▶ _Task to carry out_
Keeping every word the same, give again only the lines from the one with "The width and" through the end of the data, both included, and leave every picture out.

▶ _Extracted data_
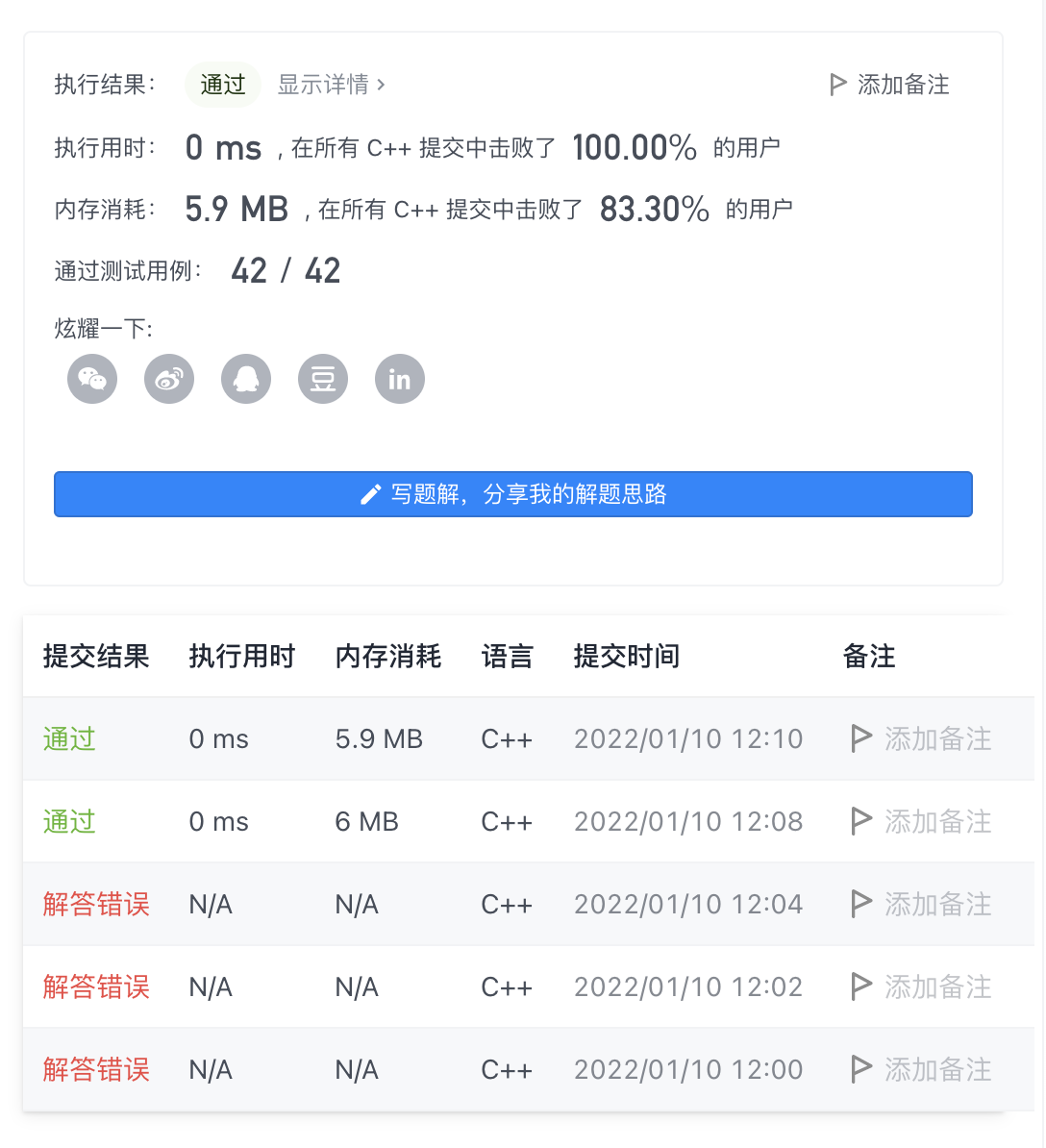Share result via the LinkedIn icon
The image size is (1046, 1148).
(399, 378)
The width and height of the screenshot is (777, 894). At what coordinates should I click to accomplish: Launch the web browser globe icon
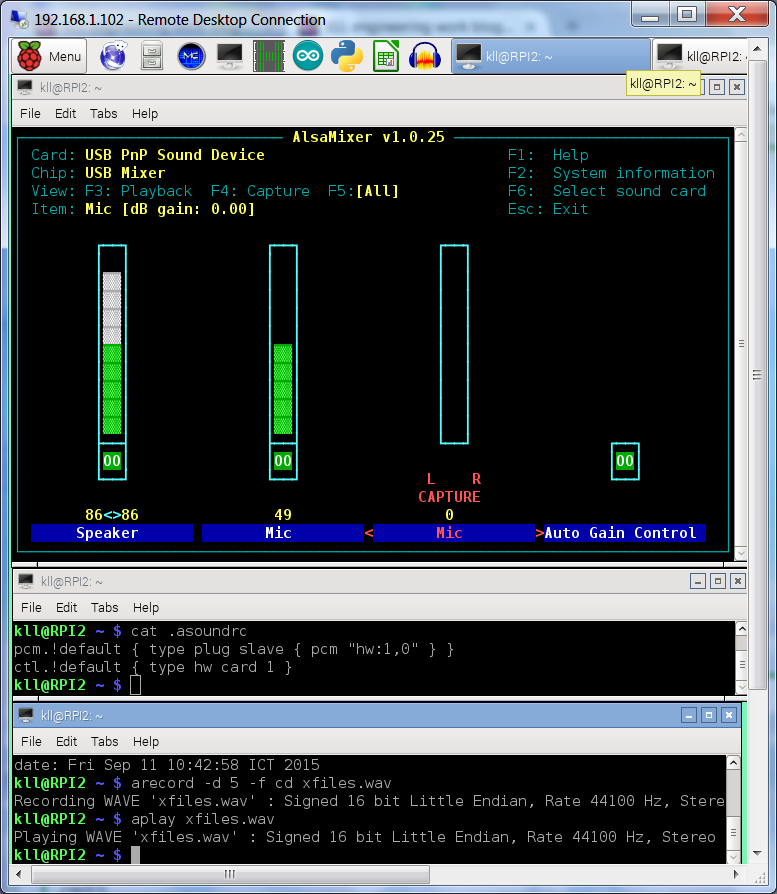coord(114,56)
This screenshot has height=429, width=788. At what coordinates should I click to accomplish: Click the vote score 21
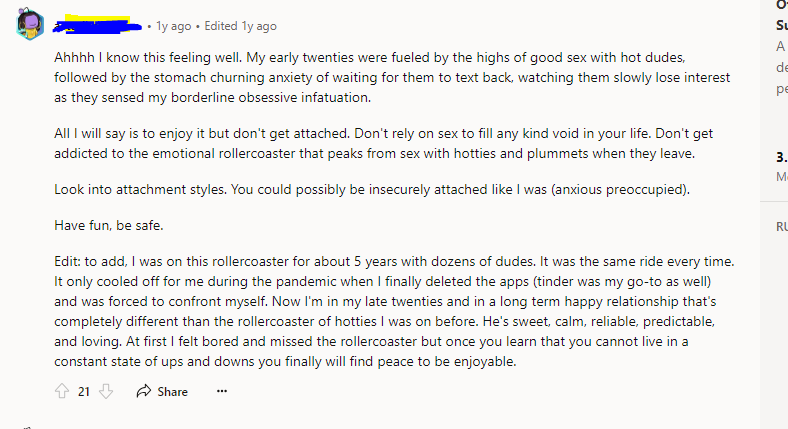click(x=84, y=391)
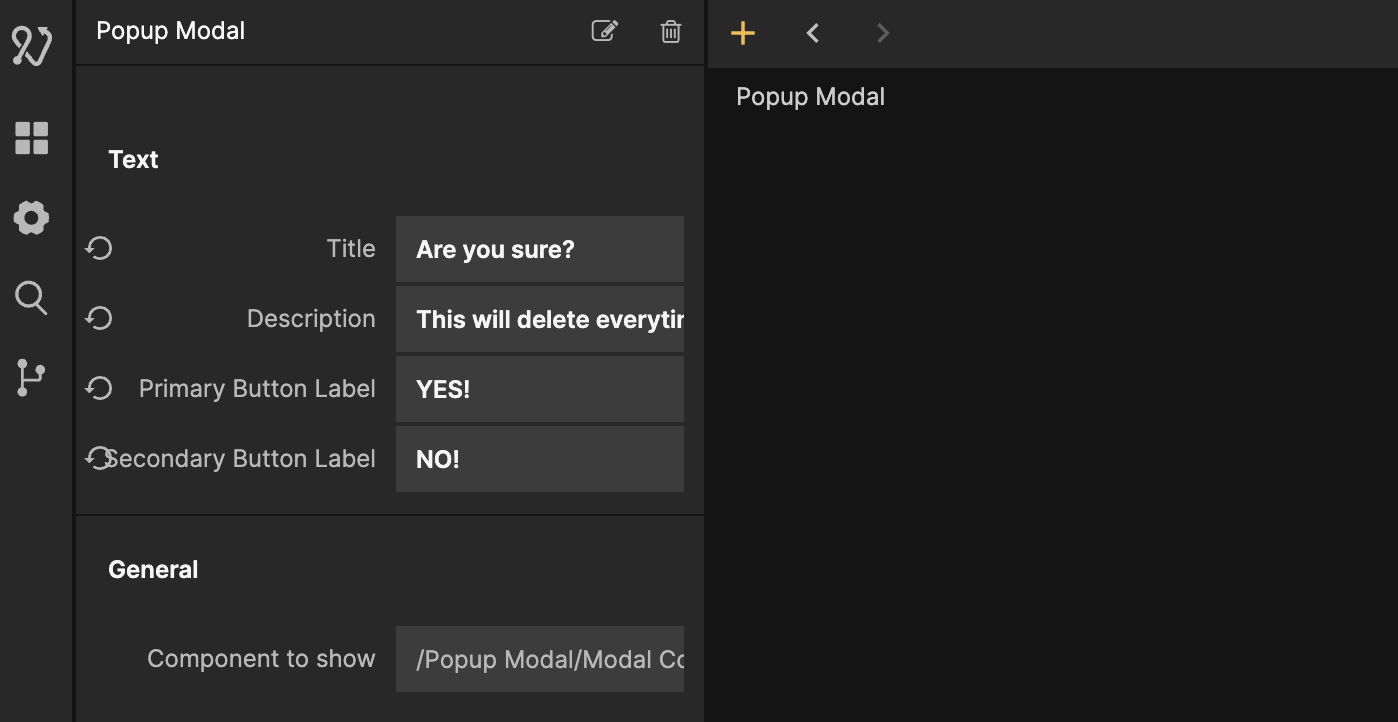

▶ _Written response_
The width and height of the screenshot is (777, 894). At what coordinates should I click to accomplish: Launch the web browser globe icon
coord(114,56)
This screenshot has height=429, width=788. At what coordinates should I click to accomplish: Click the vote score 21
click(x=84, y=391)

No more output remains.